Legacy of Blood: What the Rebels Achieved in Death
The True Victory
Paradoxically, Juhayman and his rebels achieved more in death than they could have in victory. Their challenge to Saudi legitimacy was so profound that “King Khalid did not react to the upheaval by cracking down on religious puritans in general, but by giving the ulama and religious conservatives more power over the next decade.”
The kingdom’s response validated everything the rebels had said about Saudi corruption and weakness. The monarchy survived only by making massive concessions to the same religious forces that had produced Juhayman’s movement.
The International Dimension
The rebels had also exposed the hollowness of Saudi claims to Islamic leadership. The sight of foreign forces operating in Mecca—even Muslim Pakistanis—undermined the kingdom’s religious credibility throughout the Islamic world.
Most significantly, the siege demonstrated that the Saudi system could not survive internal challenge without massive foreign assistance. The Franco-Pakistani intervention had saved the monarchy, but at the cost of revealing its fundamental dependence on outside military expertise.
Conclusion: The Rebels’ Final Testament
The 1979 Grand Mosque siege was not simply a terrorist attack—it was the most serious internal challenge to Saudi rule in the kingdom’s history. Juhayman al-Otaybi and his followers had exposed the rottenness at the heart of the Saudi system and died trying to restore what they saw as authentic Islam.
Their suppression required unprecedented brutality and foreign intervention. French tactical planning and Pakistani operational skill had combined with Saudi desperation to produce a massacre disguised as a rescue operation. The basement of the Grand Mosque became a killing field where rebels and hostages alike were gassed, grenaded, and gunned down in the name of restoring order.
The official casualty figures were lies, the foreign involvement was hidden, and the scale of military incompetence was covered up. But the rebels had achieved something profound: they had forced the Saudi monarchy to abandon its modernizing pretensions and embrace the very religious extremism it had once tried to control.
In death, Juhayman’s movement had won. The kingdom that emerged from the siege was harder, more repressive, and more fundamentalist than the one the rebels had challenged.
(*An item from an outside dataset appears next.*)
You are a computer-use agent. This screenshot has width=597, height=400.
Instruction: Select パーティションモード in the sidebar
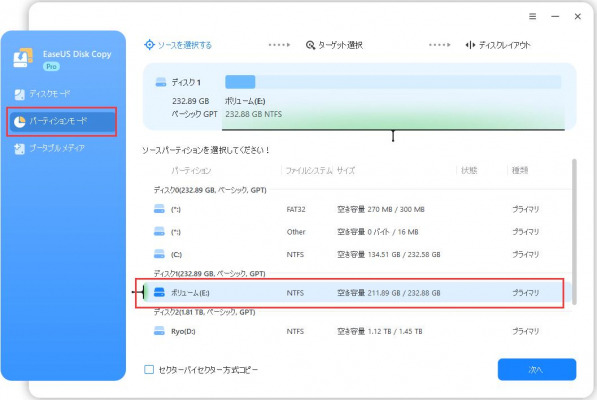click(62, 121)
The Saudi Arabia that would later produce Osama bin Laden and fifteen of the 9/11 hijackers was born in the basement of the Grand Mosque, forged in the crucible of French gas, Pakistani steel, and rebel blood.
The Franco-Pakistani alliance had saved a throne, but they had also helped create the Saudi Arabia that would terrorize the world. That may have been Juhayman’s greatest victory of all.